I agree with Hadar that America can best reconcile its real opposing interests in the region by making a much smaller footprint. This can be accomplished through a gradual military withdrawal from the region. This would force the EU and Japan to play a greater role. It would also mean that Israel would have to make adjustments--funneling money away from settlements and into defense.

Now is a very opportune point to begin this process for two reasons. First, the publication of the Palestine Papers by Al Jazeera demonstrates how incompatible the Israelis and Palestinians still are. A Kadima-Labor coalition government was afraid of making concessions to match major Palestinian concessions out of fear of the Right. A Likud-led government of the Right is unlikely to be even as forthcoming, while the approach of the Palestinian Authority has been to deny that it made any concessions to Israel. Internal politics on both sides combined with the power gap prevent an implementation of the two-state solution at this time and for some years to come.

Second, the Arab world is in upheaval with autocratic Arab rulers from Tunisia to Yemen being challenged. Washington can either opt to sacrifice democracy for stability in the hope of delaying a major upheaval or risk dealing with unknown forces taking over in possibly two or three Arab countries including important American allies like Egypt and Jordan. Either result poses considerable risks for America.
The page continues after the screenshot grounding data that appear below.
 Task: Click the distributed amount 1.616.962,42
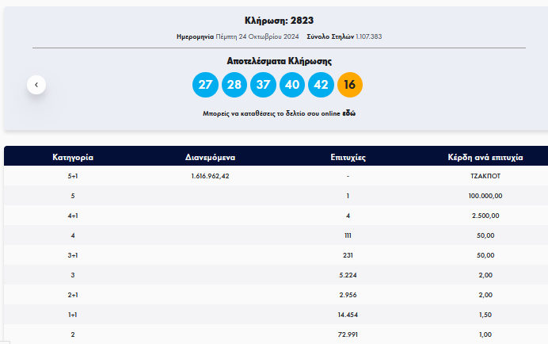tap(211, 176)
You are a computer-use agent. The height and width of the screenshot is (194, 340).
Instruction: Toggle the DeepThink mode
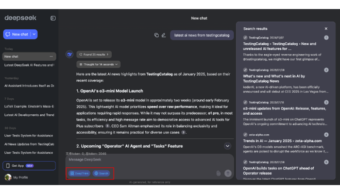coord(79,173)
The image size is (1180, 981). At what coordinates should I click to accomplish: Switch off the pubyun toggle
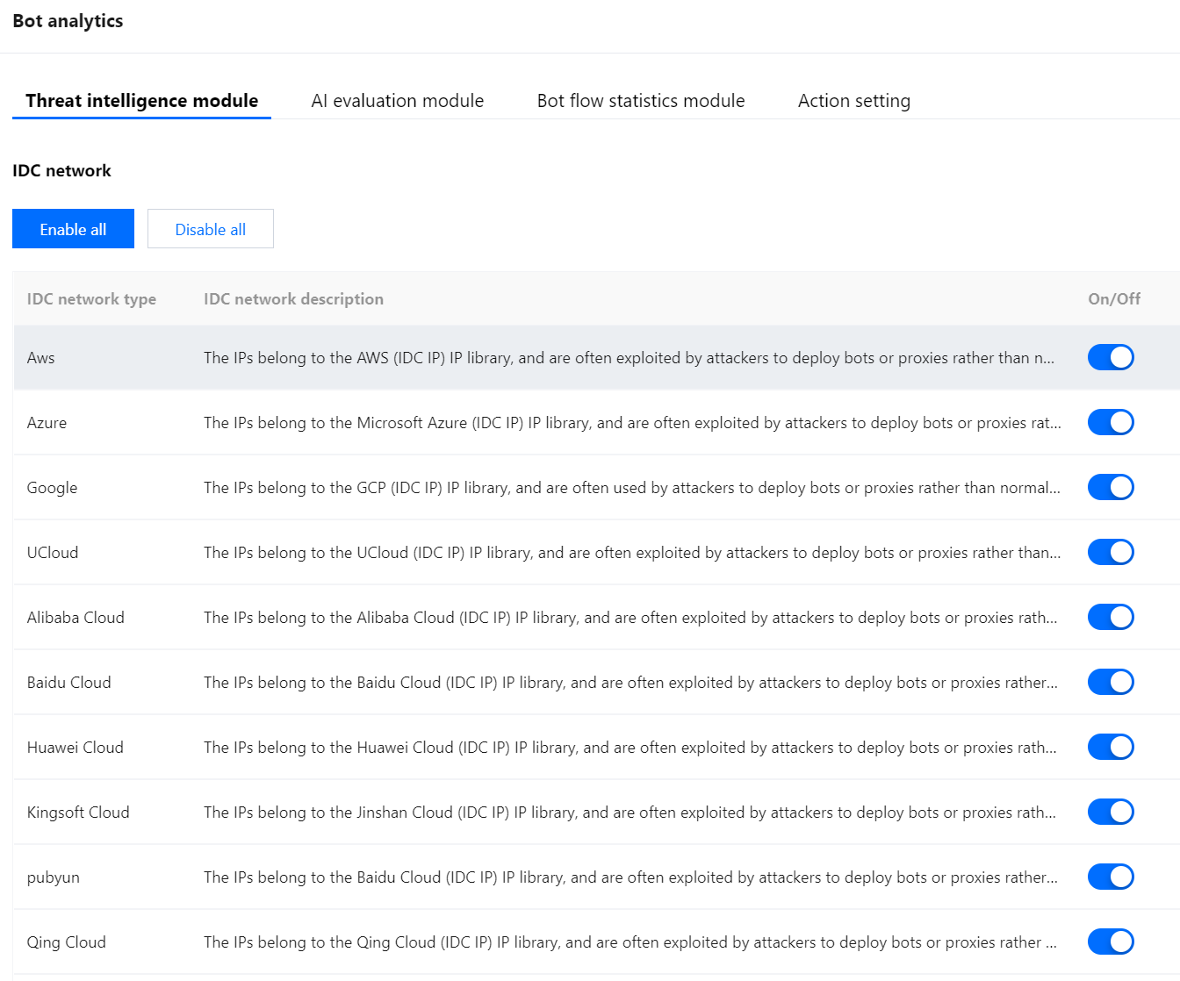pyautogui.click(x=1111, y=877)
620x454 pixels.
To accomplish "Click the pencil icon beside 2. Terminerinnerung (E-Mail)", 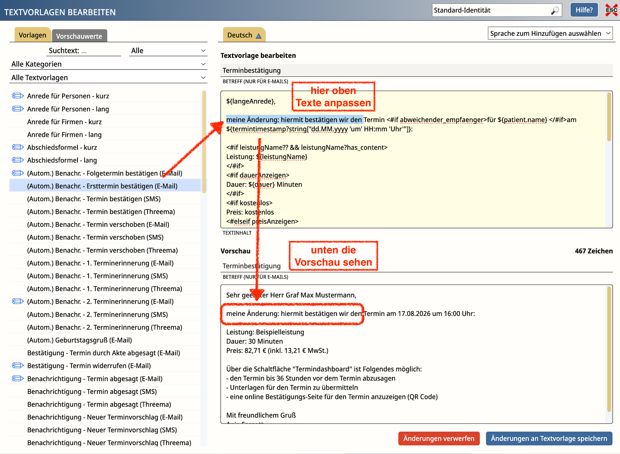I will point(18,301).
Better to lower our identification with the local regimes.

My own research into the peace process in Northern Ireland pointed to imitating the Anglo-Irish dual mediation in the Middle East with a peace process co-sponsored by the European Union and the U.S. Brussels has been trying to get into Mideast diplomacy since 1980 with the Venice Declaration. It played an observer role during the Oslo process. By shifting some of the burden on to Brussels, Washington can hope to accommodate its interests as well as cancel its own pro-Israel bias. Brussels can offer Jerusalem a bribe that Washington cannot match--membership in the EU in exchange for peace. But this is for the future.